Find the Perfect Match
If your child doesn’t already have close buddies to invite over, you might have to do a little matchmaking. Talk to your child’s teachers about which kids play well with yours. Another option is to connect with local groups for parents of special needs kids and ask around to find kids whose personalities and challenges are complementary to your child’s. (For instance, if your child has behavioral issues, you might want to find a playmate who is even-keeled and not easily intimidated by meltdowns.)
Prep Your Child
If your child doesn’t have much experience with playing with other children outside of school, advance prep is especially important. Having other kids come into his home feels different than playing together at school, so it’s helpful to talk through what might happen. Try a practice run the day before the play date. You might say something like, “Taylor is coming over to play tomorrow! Let’s think about how you guys might play together. Pretend that I’m Taylor and I just got here to play. What will you say?”

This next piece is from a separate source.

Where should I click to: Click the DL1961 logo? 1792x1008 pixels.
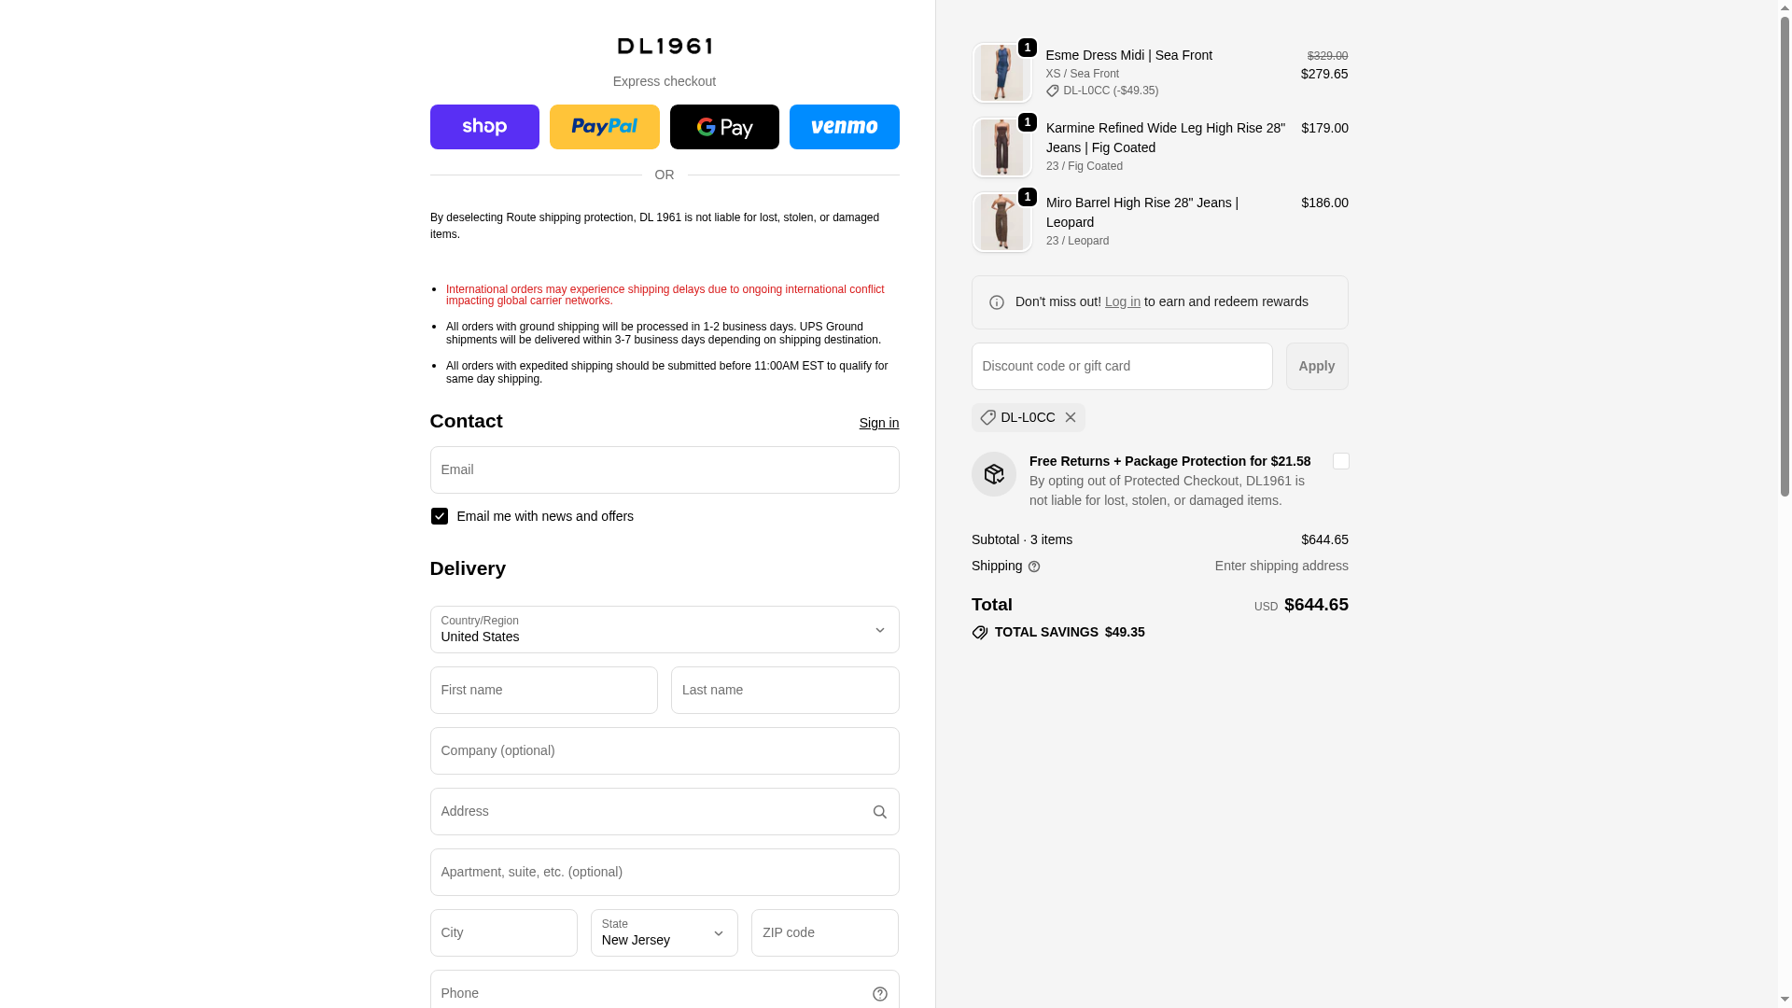coord(665,46)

Run through an entire pretend play date from start to finish. Act out a few of the challenges that might arise. For instance, if your child wants to build with blocks, you might insist on playing outdoors instead. Take occasional breaks to model the right behavior. Say things like, “Okay, I’m going to be Mom for a minute now. I saw you were getting really angry when Taylor didn’t want to do art. Maybe if that happened you could agree to play outside for 10 minutes, then come inside and paint?”
Prep the Other Parents
Depending on how well you know the other child and her family, you may need to talk to the other parents about your child’s challenges first. For instance, you might let them know that your child sometimes hides when other kids come over or that she yells when she gets angry, so they can prepare their child for this possibility. Assure them that you’ll always be close by to supervise.

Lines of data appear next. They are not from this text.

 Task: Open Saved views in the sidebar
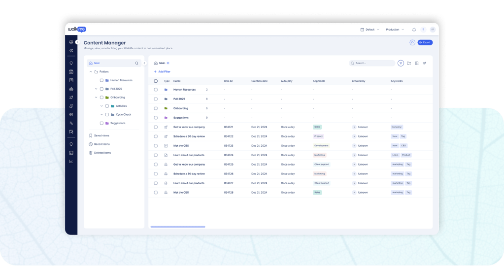point(101,135)
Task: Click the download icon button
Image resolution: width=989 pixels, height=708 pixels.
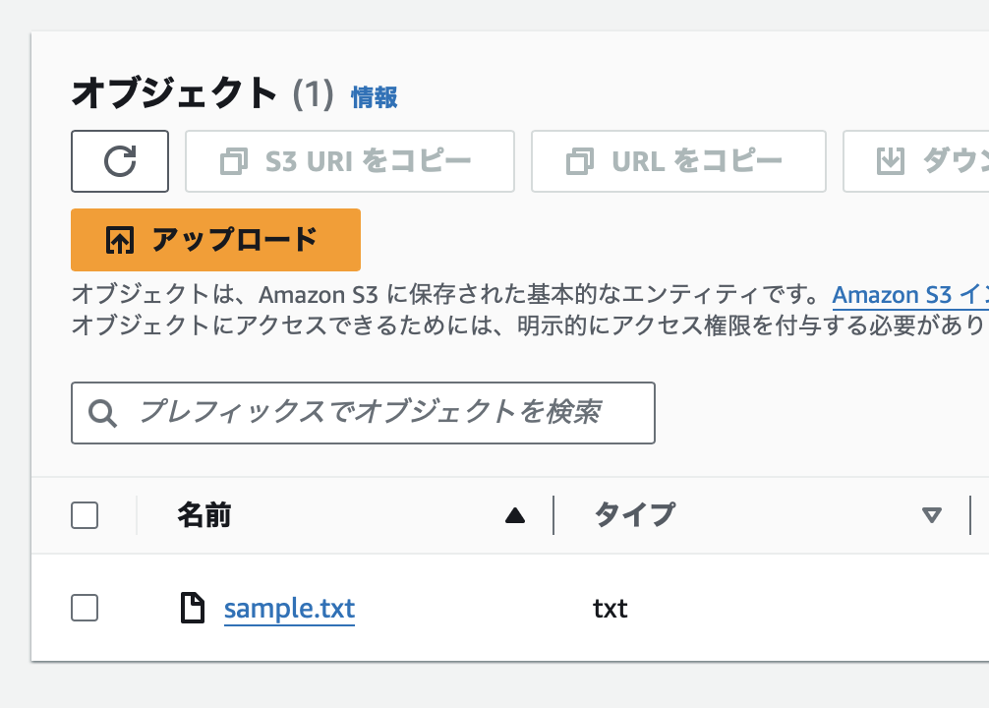Action: (890, 160)
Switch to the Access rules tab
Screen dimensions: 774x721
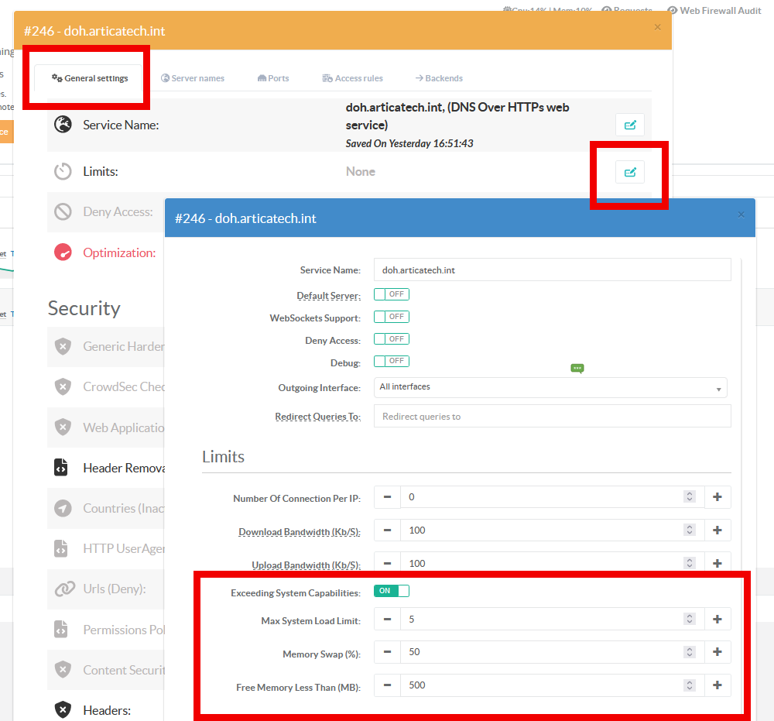tap(352, 78)
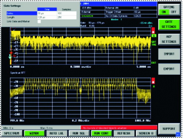
Task: Select the WIMAX mode hotkey
Action: (x=34, y=133)
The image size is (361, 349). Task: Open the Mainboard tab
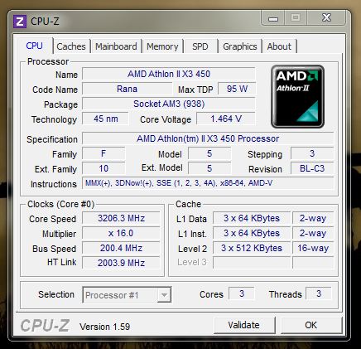point(116,46)
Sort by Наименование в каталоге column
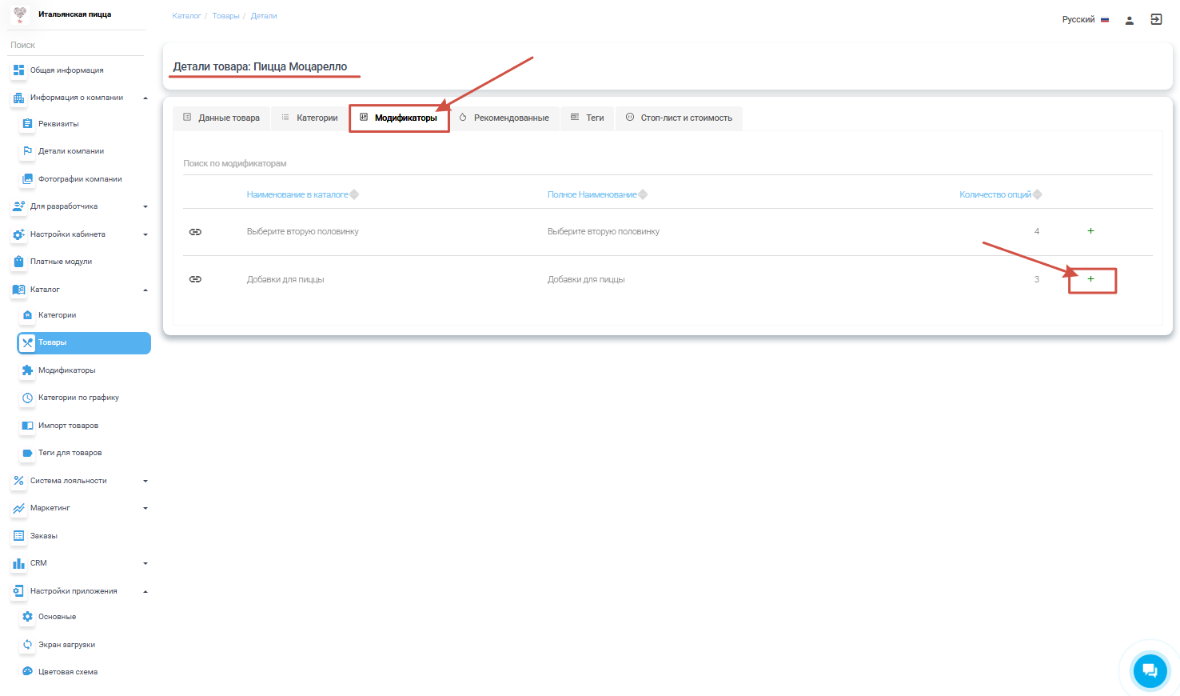 [297, 194]

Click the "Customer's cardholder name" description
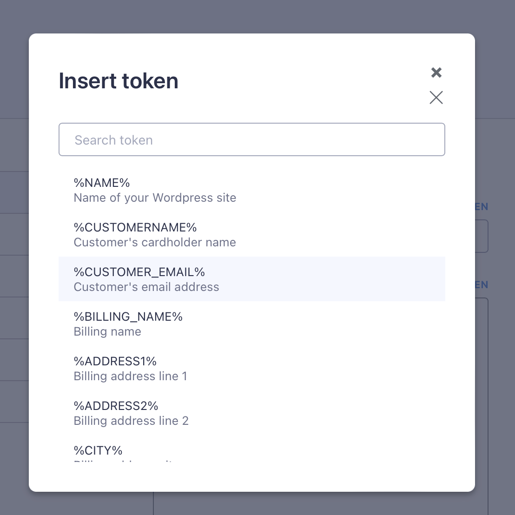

Organize Flexible Activities
You know better than anyone that kids with higher needs can be unpredictable. Make a plan B (and plan C and D) in case your play date plan A doesn’t work. Prepare a variety of activities that your child will enjoy so you can pivot to something new at any moment. Be ready to pull out solo activities, like coloring books and other art projects, that the kids can do separately for a while if cooperating is a challenge.

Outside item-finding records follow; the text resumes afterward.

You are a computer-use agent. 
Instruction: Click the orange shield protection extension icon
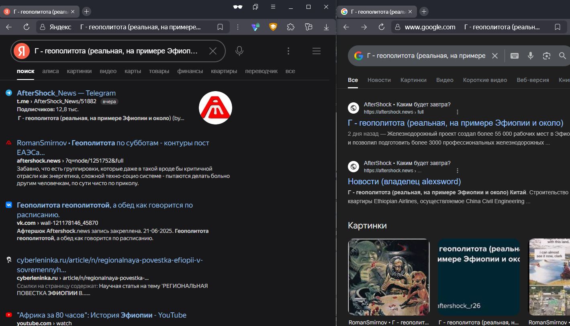(x=273, y=27)
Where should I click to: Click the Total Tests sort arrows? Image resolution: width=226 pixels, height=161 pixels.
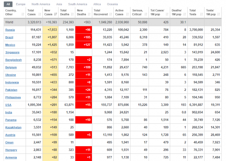[202, 14]
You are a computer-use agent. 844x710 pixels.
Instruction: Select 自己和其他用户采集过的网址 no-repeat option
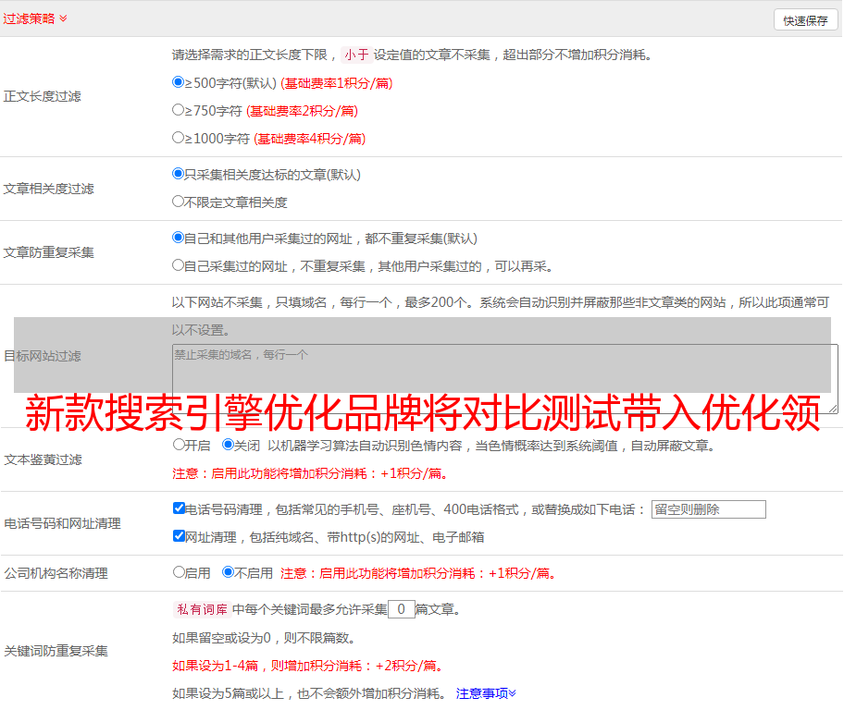[179, 238]
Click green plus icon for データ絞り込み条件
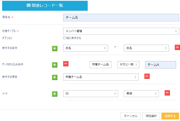 pyautogui.click(x=55, y=65)
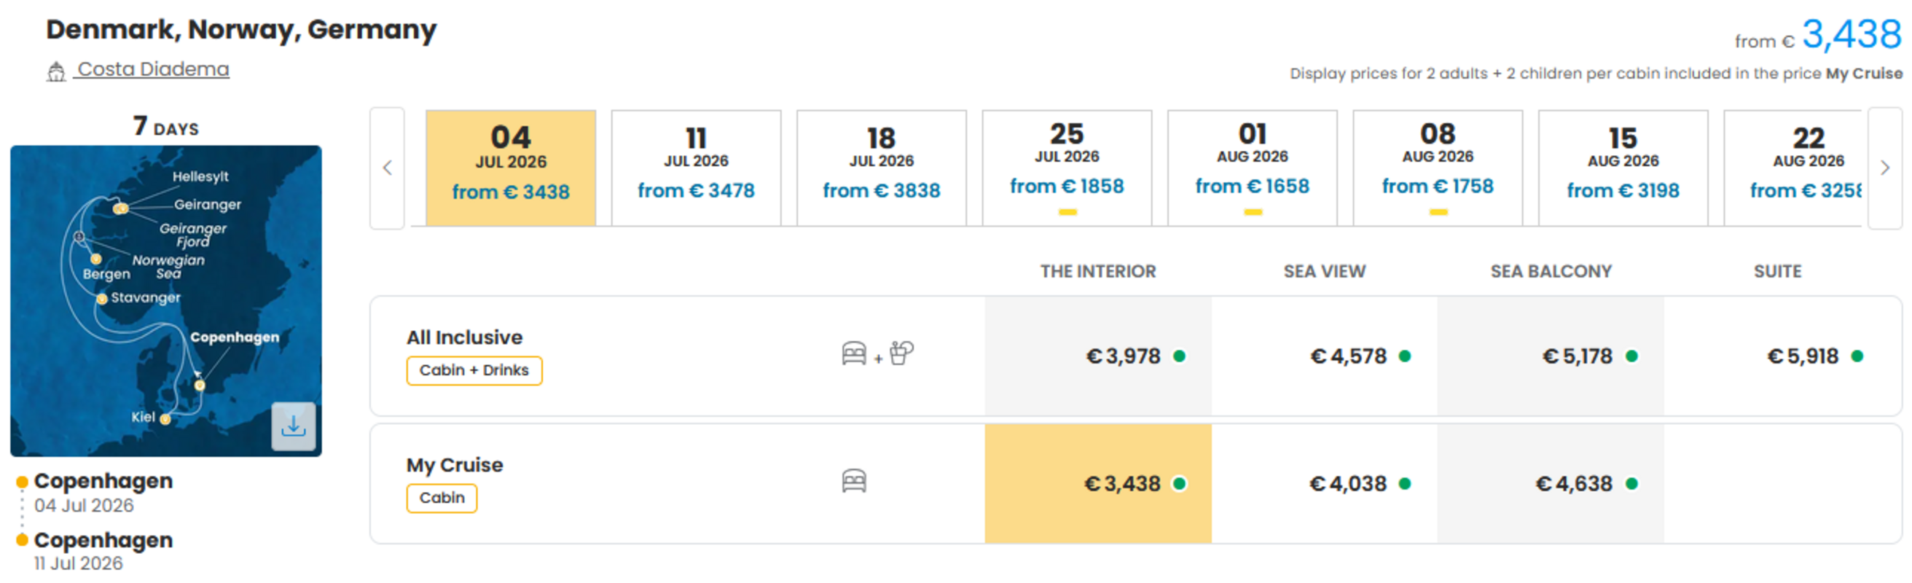Select the 11 Jul 2026 departure
The width and height of the screenshot is (1912, 583).
coord(695,167)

Supervise (But Don’t Lurk)
For your child, an important part of having a friend come over for a play date is learning to navigate social challenges independently. It does him no favors if you come sweeping in to settle every disagreement — but you should be able to reach the kids within seconds if anyone gets physically aggressive. Position yourself nearby, and if you notice the signs that your child is getting overwhelmed or angry, pull him aside for a five-minute calming break.
Celebrate the Wins
After the play date, celebrate everything that went well. Tell your child what she did that made you proud, and ask what she thought about how it went. Even if was rough, share a special treat as a way to acknowledge that your child tried something new and difficult.